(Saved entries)
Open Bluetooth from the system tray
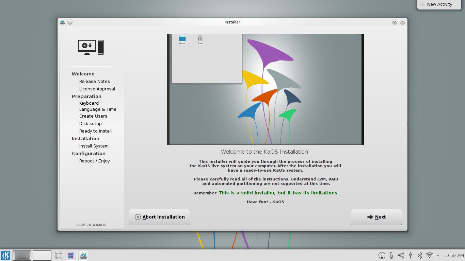The image size is (465, 261). tap(420, 256)
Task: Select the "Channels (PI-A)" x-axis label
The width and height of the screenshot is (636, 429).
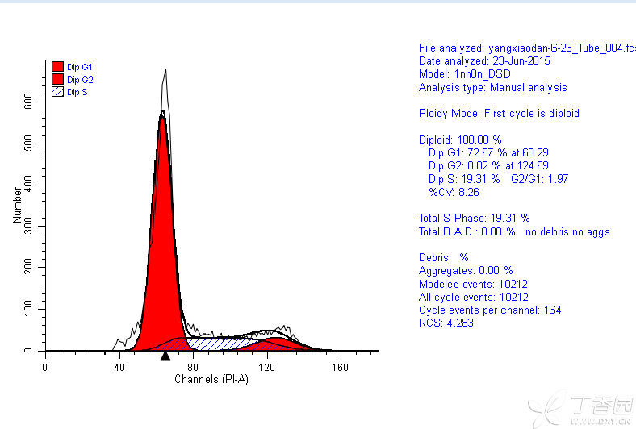Action: point(211,379)
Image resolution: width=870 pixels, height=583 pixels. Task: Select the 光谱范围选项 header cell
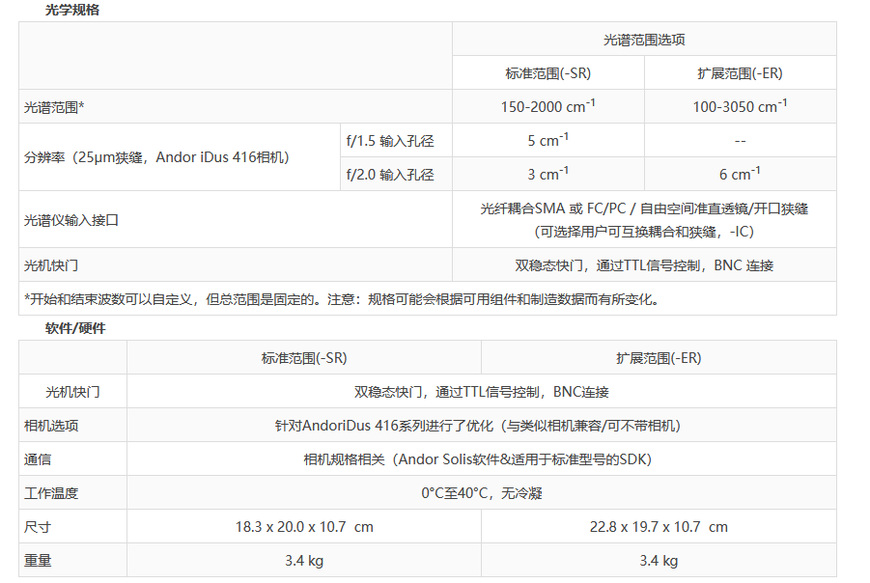click(644, 40)
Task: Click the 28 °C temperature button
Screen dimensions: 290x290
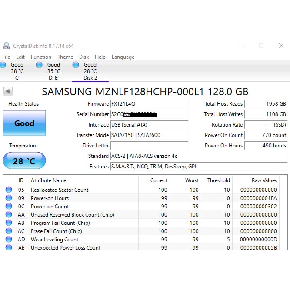Action: pos(24,161)
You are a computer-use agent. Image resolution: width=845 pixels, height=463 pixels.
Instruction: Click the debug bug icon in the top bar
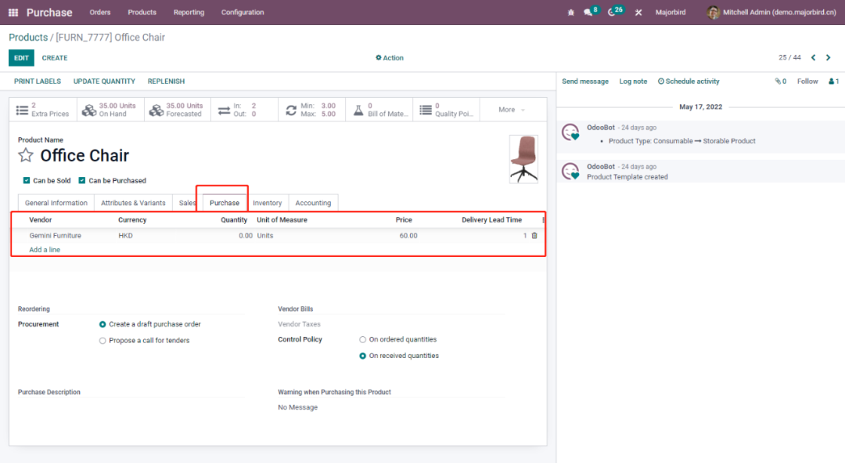pyautogui.click(x=570, y=13)
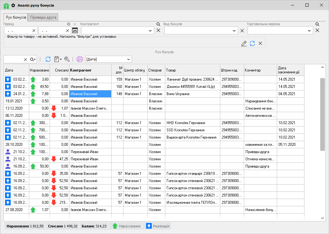Refresh the product filter
Viewport: 329px width, 234px height.
(252, 43)
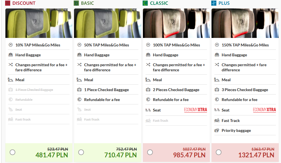Click the 1321.47 PLN Plus price

coord(256,155)
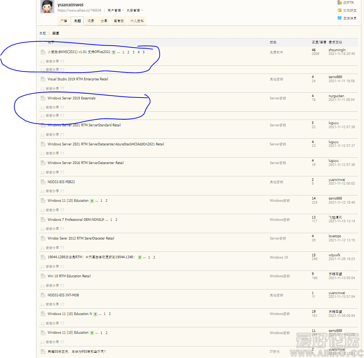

## REQUIRED ACTION
Print every record exactly, without the pictures.

## ANSWER FOR THE TASK
Open Bluetooth from the system tray
The image size is (465, 261). tap(420, 256)
Task: Select the "Channels (PI-A)" x-axis label
The width and height of the screenshot is (636, 429).
Action: point(211,379)
Image resolution: width=870 pixels, height=583 pixels. Task: Select the 光谱范围选项 header cell
click(644, 40)
Task: Click the 28 °C temperature button
Screen dimensions: 290x290
Action: pos(24,161)
You are a computer-use agent. Image resolution: width=845 pixels, height=463 pixels.
Instruction: Click the debug bug icon in the top bar
pyautogui.click(x=570, y=13)
Refresh the product filter
Viewport: 329px width, 234px height.
(252, 43)
Click the 1321.47 PLN Plus price

coord(256,155)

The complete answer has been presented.